Thanks for the benchmark. My P120 at work (2.0.33) spit out 3057 cycles and
my P233MMX (2.0.33) at home spit out 3157 & then 3492...odd. Incidentally, I
was going to run it on my Alpha, but then the brain kicked in and realized that
it was i586+ asm (duh).
> Thats not very cheap, but if you look at the clone() path, almost all of
> the overhead comes from arch/i386/kernel/process.c:copy_thread().

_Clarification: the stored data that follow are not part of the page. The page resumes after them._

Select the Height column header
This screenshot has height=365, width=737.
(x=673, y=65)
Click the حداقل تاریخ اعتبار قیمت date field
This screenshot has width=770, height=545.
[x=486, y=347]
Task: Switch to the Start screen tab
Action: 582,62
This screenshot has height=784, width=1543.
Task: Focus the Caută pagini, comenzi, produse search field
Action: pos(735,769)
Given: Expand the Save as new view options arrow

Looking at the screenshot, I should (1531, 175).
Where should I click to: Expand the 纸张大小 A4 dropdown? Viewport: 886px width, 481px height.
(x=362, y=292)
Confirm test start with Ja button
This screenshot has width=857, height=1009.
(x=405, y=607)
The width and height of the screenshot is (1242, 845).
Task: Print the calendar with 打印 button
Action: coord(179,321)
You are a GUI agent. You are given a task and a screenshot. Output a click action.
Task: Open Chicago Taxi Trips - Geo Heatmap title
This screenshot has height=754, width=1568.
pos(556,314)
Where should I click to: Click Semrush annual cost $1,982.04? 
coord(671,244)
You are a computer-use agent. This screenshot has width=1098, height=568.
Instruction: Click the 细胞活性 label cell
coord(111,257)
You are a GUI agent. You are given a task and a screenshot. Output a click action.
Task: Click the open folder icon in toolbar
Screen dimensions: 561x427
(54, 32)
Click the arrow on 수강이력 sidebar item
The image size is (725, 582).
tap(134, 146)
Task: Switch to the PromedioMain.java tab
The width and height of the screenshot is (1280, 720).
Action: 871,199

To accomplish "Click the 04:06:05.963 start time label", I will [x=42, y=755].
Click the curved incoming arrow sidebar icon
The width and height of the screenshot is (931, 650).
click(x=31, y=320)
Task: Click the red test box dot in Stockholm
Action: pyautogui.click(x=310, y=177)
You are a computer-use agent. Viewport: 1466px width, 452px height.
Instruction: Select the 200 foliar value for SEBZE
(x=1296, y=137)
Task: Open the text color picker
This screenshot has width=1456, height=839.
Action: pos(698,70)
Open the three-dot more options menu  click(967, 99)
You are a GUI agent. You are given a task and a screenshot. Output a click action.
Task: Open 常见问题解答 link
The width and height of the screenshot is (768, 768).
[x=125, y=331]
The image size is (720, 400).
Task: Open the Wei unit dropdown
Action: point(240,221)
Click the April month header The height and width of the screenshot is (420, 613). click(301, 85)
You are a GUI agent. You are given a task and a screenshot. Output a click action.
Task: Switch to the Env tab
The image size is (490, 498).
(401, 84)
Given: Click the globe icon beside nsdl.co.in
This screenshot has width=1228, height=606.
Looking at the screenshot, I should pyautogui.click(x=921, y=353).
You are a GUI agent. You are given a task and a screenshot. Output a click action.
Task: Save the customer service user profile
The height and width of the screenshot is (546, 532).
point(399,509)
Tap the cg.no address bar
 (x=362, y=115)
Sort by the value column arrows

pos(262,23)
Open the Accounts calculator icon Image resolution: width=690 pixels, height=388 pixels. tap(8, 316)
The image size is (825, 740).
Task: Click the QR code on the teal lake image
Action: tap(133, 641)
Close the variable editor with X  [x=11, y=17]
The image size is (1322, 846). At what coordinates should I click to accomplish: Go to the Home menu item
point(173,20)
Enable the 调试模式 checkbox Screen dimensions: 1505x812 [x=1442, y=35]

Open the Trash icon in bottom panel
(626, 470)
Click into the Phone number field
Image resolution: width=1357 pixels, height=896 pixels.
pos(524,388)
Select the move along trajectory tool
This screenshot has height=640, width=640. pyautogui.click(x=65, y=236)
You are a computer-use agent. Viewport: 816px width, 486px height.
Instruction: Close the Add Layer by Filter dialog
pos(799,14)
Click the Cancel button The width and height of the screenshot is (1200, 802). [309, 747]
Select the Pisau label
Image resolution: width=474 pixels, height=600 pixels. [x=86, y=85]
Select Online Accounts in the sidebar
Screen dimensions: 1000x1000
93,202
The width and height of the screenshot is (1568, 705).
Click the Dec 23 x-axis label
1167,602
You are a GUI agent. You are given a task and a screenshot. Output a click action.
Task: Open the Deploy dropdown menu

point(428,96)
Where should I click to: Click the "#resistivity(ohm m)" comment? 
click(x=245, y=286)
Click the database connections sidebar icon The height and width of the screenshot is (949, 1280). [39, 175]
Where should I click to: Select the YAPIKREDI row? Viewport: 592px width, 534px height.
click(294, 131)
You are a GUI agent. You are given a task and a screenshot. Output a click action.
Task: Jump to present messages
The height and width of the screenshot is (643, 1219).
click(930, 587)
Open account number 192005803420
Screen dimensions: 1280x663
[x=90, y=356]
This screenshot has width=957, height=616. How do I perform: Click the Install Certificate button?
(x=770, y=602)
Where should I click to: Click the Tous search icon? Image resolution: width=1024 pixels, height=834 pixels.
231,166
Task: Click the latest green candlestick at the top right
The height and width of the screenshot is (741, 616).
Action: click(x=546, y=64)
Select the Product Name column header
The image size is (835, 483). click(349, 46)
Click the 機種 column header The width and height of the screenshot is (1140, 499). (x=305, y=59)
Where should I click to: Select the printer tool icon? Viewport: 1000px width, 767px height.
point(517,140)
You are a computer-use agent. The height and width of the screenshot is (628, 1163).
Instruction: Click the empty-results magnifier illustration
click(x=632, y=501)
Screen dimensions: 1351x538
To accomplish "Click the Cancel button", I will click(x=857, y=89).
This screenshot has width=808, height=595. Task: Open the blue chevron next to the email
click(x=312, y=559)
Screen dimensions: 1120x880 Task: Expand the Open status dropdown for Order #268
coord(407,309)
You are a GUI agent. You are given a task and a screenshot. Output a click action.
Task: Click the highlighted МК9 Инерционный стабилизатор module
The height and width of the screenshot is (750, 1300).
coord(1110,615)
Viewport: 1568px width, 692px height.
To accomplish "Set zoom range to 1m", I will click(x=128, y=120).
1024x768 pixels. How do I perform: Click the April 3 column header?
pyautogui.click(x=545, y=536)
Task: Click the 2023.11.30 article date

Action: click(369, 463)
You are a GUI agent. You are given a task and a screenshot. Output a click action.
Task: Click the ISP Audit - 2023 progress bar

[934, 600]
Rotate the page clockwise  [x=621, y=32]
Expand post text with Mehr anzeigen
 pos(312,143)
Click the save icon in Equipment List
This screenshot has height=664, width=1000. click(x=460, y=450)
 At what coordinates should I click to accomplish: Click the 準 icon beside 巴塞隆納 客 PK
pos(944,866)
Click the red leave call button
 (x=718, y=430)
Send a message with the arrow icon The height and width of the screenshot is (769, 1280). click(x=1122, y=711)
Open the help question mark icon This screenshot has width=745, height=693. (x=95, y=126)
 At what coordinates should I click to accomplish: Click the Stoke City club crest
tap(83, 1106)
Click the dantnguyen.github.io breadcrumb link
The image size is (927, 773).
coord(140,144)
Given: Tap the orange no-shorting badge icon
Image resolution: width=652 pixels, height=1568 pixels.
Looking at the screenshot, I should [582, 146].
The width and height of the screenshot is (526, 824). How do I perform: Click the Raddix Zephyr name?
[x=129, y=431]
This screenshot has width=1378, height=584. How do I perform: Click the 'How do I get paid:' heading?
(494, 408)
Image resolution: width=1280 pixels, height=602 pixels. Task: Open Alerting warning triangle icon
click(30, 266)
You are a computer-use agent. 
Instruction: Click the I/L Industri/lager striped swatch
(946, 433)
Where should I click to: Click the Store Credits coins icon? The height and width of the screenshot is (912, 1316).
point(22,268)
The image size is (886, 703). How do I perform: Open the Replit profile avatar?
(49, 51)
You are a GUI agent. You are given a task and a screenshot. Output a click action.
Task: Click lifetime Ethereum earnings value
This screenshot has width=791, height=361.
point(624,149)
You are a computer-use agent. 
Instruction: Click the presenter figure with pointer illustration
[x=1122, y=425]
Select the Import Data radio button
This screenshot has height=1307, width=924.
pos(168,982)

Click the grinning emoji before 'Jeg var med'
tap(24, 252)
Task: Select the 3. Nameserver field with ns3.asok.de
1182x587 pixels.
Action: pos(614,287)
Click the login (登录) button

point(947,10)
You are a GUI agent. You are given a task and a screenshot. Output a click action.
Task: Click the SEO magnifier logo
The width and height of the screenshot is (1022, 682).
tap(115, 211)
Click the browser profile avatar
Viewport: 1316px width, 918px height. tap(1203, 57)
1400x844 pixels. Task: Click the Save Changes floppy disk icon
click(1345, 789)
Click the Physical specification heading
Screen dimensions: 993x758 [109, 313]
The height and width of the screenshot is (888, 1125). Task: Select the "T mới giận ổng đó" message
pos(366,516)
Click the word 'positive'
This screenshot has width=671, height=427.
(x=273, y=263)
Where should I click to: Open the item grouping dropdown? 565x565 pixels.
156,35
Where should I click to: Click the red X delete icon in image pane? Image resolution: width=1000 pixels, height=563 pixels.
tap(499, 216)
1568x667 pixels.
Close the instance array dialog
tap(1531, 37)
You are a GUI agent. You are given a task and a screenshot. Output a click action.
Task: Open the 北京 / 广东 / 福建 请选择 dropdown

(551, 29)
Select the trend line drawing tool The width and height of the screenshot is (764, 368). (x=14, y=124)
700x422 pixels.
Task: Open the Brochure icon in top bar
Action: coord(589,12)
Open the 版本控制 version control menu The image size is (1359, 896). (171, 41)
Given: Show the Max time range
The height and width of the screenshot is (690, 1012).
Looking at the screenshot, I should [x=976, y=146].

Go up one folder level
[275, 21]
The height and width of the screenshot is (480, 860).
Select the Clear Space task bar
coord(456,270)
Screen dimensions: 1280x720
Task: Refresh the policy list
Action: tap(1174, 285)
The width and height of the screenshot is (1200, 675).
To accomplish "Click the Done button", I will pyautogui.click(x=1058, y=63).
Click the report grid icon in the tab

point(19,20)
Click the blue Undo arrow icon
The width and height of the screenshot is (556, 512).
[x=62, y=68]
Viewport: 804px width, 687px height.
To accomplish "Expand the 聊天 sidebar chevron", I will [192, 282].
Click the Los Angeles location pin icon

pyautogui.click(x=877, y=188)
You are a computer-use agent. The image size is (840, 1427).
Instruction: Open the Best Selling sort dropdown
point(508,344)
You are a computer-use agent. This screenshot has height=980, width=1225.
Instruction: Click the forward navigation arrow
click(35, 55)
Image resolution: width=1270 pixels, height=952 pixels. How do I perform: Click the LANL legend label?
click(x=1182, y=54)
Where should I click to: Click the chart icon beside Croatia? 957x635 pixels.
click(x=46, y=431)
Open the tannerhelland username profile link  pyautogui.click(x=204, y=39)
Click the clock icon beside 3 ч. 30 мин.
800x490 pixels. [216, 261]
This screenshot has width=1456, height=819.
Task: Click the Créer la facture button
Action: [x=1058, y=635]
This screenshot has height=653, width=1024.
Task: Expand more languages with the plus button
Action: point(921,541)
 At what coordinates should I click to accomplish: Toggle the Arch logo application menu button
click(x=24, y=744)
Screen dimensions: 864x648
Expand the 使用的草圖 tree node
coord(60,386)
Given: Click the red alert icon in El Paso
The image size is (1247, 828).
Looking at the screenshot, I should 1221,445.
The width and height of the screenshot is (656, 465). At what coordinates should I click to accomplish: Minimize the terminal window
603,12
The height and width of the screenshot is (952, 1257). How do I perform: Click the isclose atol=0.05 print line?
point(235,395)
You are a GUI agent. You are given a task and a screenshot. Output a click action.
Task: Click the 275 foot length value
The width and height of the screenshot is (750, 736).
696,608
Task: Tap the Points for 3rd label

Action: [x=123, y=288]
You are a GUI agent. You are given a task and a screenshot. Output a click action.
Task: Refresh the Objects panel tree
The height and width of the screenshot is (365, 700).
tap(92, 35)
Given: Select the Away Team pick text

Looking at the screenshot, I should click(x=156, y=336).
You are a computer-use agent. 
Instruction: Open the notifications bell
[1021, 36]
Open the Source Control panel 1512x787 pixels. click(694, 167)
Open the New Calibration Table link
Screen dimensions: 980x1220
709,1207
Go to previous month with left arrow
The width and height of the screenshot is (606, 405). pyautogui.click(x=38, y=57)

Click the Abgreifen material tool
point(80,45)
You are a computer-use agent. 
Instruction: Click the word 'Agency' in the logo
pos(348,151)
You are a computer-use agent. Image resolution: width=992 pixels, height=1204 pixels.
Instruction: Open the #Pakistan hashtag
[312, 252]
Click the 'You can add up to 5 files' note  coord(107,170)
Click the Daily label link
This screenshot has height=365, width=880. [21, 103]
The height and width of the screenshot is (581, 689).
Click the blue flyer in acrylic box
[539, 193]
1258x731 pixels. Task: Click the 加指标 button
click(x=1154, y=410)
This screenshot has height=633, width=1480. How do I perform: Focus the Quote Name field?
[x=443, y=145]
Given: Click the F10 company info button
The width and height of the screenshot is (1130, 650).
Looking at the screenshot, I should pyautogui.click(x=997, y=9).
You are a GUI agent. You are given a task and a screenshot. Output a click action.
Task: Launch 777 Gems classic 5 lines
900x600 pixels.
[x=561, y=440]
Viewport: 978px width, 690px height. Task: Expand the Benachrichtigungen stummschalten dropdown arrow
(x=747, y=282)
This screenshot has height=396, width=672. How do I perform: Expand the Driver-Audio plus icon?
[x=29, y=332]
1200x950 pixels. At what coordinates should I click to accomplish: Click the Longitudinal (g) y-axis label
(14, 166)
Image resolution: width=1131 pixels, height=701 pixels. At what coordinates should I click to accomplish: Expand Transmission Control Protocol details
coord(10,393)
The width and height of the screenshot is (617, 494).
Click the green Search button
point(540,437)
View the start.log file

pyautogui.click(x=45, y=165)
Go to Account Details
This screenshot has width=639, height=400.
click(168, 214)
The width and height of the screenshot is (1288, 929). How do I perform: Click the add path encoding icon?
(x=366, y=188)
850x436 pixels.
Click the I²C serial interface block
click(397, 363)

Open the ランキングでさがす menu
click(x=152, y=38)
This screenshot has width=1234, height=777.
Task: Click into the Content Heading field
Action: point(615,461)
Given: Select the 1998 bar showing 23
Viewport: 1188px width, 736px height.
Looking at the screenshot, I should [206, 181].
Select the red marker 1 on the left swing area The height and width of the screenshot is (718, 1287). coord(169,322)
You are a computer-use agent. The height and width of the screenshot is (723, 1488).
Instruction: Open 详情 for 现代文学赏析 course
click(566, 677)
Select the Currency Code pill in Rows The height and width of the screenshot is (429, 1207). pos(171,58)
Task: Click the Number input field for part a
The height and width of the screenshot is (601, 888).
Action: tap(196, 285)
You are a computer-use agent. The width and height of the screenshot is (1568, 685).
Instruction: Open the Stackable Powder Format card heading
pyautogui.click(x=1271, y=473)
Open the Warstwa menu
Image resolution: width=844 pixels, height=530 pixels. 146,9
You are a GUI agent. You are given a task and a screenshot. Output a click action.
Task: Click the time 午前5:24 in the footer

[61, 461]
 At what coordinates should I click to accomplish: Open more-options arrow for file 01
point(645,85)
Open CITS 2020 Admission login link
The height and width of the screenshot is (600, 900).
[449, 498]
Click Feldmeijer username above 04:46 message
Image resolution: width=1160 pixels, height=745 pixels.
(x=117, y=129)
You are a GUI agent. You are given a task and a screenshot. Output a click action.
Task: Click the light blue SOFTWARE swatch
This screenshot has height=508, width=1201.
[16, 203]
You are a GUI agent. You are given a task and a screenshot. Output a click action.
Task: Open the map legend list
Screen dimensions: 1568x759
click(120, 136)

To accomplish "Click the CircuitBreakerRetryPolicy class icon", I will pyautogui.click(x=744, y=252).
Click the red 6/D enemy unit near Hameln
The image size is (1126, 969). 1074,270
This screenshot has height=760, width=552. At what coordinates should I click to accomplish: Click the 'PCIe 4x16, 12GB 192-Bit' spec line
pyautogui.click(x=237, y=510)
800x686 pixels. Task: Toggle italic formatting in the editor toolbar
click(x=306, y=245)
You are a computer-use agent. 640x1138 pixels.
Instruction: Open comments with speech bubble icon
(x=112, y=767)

You wont
> get around that function no matter what threading abstraction you use,
> unless you sacrifice some features.
>
> [The function is not quite lightweight, but it could be improved: eg. the
> clearing of the IO bitmap could be delayed until the first ioperm() call
> by setting p->tss.bitmap outside of the TSS segment]
And if it used LWPs, the ioperm would exist soley for the process container.
Anything that isn't context related would be in the process container. It
would seem that the overhead is due to the design, not the call. For all
intents and purposes, LWPs could be implemented transparent to the clone()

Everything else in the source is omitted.